As is customary this time of year I was catching up on some reading, getting ready for this weekend's Masters golf tournament. In Golf Magazine, a story by David Owen looked at its history, and what makes it golf's most storied and revered events.
Back in 1934 you could not give tickets away to the tourney and it certainly was not considered a "major". In fact, in 1939, only 46 players even accepted invites (down from 72 years earlier). The course was out of the way, and it was just a regular tournament. At that point, the club President decided, according to Owen, that to thrive, "the club had to obsessively focus on the spectators."
They were visionary.
They went from a 36 hole finale on Saturday, like all other tournaments, to 18 on Saturday and 18 on Sunday. It was the first tournament to use grandstands, the first to rope off fairways so everyone could see approach shots.
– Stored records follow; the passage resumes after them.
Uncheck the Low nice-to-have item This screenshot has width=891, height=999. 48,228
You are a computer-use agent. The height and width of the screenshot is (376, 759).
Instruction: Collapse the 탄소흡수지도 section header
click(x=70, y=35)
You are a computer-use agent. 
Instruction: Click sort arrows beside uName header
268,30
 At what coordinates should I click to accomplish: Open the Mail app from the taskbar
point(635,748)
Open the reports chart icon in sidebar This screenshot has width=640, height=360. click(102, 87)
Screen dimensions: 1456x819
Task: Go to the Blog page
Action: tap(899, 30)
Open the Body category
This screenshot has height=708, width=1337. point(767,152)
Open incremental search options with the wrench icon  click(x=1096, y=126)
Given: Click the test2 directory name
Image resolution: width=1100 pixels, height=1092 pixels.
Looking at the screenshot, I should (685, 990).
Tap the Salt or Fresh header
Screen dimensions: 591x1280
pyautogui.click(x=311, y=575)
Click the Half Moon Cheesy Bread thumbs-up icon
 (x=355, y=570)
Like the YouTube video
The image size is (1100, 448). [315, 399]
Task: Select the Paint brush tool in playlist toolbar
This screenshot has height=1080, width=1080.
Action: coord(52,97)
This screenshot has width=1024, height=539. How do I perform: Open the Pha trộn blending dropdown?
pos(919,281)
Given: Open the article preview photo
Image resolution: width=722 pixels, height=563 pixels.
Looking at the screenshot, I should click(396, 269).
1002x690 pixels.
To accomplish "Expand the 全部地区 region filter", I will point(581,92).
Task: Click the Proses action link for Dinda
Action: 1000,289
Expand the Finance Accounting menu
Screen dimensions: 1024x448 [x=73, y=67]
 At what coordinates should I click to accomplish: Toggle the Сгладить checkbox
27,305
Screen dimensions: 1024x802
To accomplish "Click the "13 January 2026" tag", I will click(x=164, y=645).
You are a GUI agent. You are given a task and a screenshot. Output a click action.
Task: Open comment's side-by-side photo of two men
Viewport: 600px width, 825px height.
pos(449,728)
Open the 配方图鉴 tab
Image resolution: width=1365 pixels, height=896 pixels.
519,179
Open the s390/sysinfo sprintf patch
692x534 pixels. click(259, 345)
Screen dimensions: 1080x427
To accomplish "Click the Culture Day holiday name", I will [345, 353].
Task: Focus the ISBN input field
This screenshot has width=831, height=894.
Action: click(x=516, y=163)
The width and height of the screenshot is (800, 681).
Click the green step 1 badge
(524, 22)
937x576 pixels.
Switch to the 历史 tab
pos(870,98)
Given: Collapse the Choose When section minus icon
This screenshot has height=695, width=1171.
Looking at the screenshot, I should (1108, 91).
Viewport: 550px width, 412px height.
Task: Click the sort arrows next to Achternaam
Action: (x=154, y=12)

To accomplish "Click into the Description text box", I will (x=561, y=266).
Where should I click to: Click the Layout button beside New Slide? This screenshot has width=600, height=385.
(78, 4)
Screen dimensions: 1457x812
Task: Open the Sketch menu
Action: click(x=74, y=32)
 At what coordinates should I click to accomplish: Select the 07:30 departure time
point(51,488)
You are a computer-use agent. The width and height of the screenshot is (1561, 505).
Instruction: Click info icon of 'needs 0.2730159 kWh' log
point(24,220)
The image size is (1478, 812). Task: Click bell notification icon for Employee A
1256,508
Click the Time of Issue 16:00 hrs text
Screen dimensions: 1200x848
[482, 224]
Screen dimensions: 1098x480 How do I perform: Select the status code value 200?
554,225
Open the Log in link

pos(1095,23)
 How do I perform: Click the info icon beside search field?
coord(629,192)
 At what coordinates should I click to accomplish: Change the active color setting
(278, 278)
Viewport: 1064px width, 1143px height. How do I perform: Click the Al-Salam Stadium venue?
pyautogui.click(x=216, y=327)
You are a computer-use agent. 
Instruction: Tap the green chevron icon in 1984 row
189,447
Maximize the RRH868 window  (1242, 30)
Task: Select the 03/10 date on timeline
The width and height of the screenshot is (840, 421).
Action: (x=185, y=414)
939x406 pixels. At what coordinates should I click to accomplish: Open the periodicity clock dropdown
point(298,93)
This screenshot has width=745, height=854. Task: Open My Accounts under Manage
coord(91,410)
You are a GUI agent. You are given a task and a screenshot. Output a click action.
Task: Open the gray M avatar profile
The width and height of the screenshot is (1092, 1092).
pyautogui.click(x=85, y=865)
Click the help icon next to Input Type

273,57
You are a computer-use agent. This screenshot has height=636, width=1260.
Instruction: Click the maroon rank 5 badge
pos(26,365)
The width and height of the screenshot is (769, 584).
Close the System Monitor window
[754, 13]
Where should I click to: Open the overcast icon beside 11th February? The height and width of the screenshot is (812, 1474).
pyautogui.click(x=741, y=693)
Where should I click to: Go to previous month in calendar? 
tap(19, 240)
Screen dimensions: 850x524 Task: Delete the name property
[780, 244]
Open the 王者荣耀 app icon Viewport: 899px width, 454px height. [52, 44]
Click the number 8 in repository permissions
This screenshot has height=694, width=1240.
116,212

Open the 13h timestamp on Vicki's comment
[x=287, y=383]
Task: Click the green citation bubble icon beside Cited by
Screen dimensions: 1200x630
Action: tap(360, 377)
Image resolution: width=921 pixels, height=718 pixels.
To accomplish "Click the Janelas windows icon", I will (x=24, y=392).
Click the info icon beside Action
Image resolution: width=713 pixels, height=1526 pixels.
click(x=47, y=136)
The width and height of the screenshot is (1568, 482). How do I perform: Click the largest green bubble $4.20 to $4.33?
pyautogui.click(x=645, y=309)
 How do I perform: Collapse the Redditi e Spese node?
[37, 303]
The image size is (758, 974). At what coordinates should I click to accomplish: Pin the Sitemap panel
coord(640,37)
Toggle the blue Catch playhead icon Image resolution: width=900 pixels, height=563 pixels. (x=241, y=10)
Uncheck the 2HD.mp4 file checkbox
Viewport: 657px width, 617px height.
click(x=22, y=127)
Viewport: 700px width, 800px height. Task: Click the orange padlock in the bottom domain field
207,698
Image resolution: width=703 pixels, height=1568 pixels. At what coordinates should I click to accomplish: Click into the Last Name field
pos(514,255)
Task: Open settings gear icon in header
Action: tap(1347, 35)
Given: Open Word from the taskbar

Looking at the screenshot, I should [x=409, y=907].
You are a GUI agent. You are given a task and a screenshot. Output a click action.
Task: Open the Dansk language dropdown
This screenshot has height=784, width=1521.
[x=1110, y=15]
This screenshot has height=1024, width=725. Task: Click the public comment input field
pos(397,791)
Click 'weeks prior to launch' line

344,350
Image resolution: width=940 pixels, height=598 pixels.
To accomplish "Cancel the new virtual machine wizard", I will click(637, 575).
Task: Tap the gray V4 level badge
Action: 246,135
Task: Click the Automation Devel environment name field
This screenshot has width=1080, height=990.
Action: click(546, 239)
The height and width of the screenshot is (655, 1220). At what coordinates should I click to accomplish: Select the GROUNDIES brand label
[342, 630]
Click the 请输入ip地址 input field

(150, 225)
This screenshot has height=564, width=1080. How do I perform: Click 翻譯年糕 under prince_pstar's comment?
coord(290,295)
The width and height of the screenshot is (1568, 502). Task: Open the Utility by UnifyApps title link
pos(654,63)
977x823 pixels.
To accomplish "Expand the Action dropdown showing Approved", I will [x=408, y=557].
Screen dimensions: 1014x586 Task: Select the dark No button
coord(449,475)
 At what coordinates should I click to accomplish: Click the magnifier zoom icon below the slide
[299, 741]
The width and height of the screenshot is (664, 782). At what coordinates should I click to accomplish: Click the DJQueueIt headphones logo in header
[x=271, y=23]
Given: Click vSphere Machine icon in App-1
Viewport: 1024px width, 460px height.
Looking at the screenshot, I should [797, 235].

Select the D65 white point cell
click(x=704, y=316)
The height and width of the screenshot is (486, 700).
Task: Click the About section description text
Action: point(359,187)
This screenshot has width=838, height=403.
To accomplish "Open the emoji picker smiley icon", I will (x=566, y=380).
They were the first to link scoreboards by investing in telephone cables, and the first to hand out free pairing sheets, score sheets and full course maps.
They built the tournament on the backs of the customer, not the players or TV (there was no TV back then, of course).
I was listening to a Golf Channel interview yesterday and one of the commentators said we "talk different, act different and conduct ourselves different here." It's tradition "unlike any other" was not created by accident.
I got to thinking how Hong Kong, as compared to racing here, seems to most of us. It too is focused on the customer, has penal medication rules, accepts trainers based on integrity and how they conduct themselves. It's seemed to work for them, and it probably is the Augusta National of the racing world.
Although on track amenities are important, in North American racing they are probably not as important than at one time, because most of racing is watched via streaming video.
Fast Company had a piece in its last magazine, about streaming video and why it seems to have so many glitches. It's not what you might think.
".... live streaming at scale is more of a business challenge than a technical
one. When a live stream runs into trouble, he says, a lack of bandwidth
is almost never the culprit. More often, streaming services don’t plan enough for all the other
things that can go wrong. Rayburn points out, for instance, that CBS’s
recent Grammy stream had an issue with verifying users’ locations."
The solution for the above is investment in systems and at least some of the online players are doing something about it.
"Fortunately, the industry is finally starting to behave like it wants
do better. In 2014, a bunch of big players formed the Streaming Video
Alliance, with the goal of devising best practices for live streaming
and standardized ways to measure the experience. The group counts
Comcast, Fox, MLB Advanced Media, and Yahoo among its founding members."
Racing seems to be dependent on others (Roberts), or on deals (Equibase) for delivering some form of their product. The unfortunate part of that equation is that often times investment is not carried out as it should. Nor is it visionary, like roping off fairways was, when no one roped off fairways.
The Masters, and Hong Kong racing know who their customers are, and lean on them for growth. They have a good handle on their product, own it, and invest in it, even if return on investment is not quickly and readily apparent. Racing can probably learn a little from both entities, whether it be today, or from 85 years ago.